** Opening READING TEXT block **

In Ukraine, lustration (люстрація) refers to the removal from public office of civil servants who served under Ukrainian President Viktor Yanukovych. This measure was initiated under president Petro Poroshenko, after Yanukovych was deposed in the Revolution of Dignity. This lustration also applies to civil servants who were active in the Communist Party of the Soviet Union prior to 1991. A 2019 proposal by the newly elected president Volodymyr Zelensky proposed to expand the lustration to the officials who served under Poroshenko, citing the dissatisfaction many Ukrainians felt with Ukraine’s largely ineffective bureaucracy by the time Poroshenko’s presidential term ended. The proposal attracted much more criticism, including international criticism, than the first round of lustration (2014), both because Poroshenko peacefully turned over power to Zelensky as well as the view held amongst many Ukrainians that Poroshenko’s presidency was much less corrupt than Yanukovych’s. Nonetheless, the ECHR’s ruling has important implications for future such programs. A week after the proposal, a member of Zelensky’s Servant of the People party proposed to end the policy of lustration. By 2020, lustration had been argued to be relatively successful in purging much of Ukraine’s previous corrupt bureaucracy, as well as purging pro-Russian officials who served under President Yanukovych. However, it was also argued to be somewhat of a failure in that many representatives of Yanukovych’s Party of Regions remained with political influence, although as the political opposition in Ukraine, and instead now named the “Opposition Bloc”. Amidst the Russo-Ukrainian War, in 2022 the Opposition Bloc, along with other pro-Russian parties, were banned, resulting in lustration being completed after 8 years.

The name "lustration" alludes to similar purges of civil servants that took place in Eastern Europe following the dissolution of the Soviet Union. The exclusion from service is set to a term of five to ten years.

** Closing READING TEXT block **

• [TASK REQUIREMENTS]
[A] According to the text on lustration in Ukraine, how long does the exclusion from service last?
[B] Decide whether each statement below agrees with the text on lustration in Ukraine, answering yes or no and quoting the words of the text that settle it.
(i) Lustration also covers civil servants who were active in the Communist Party of the Soviet Union before 1991.
(ii) Zelensky's 2019 proposal drew less criticism than the first round of lustration in 2014.
(iii) The Opposition Bloc was banned in 2022.

** Opening DATA BELOW block **

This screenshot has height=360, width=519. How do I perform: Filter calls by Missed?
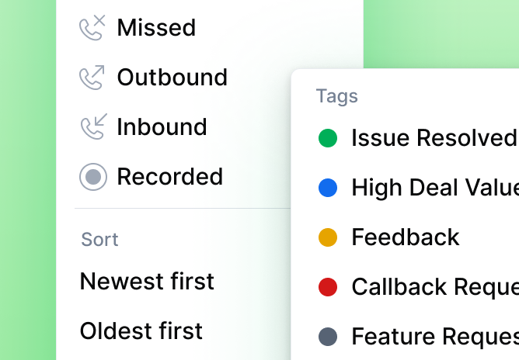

** Closing DATA BELOW block **

• [SOLUTIONS IN ORDER]
[A] Five to ten years.

[B]
(i) Yes: "This lustration also applies to civil servants who were active in the Communist Party of the Soviet Union prior to 1991."
(ii) No: "The proposal attracted much more criticism, including international criticism, than the first round of lustration (2014)"
(iii) Yes: "in 2022 the Opposition Bloc, along with other pro-Russian parties, were banned"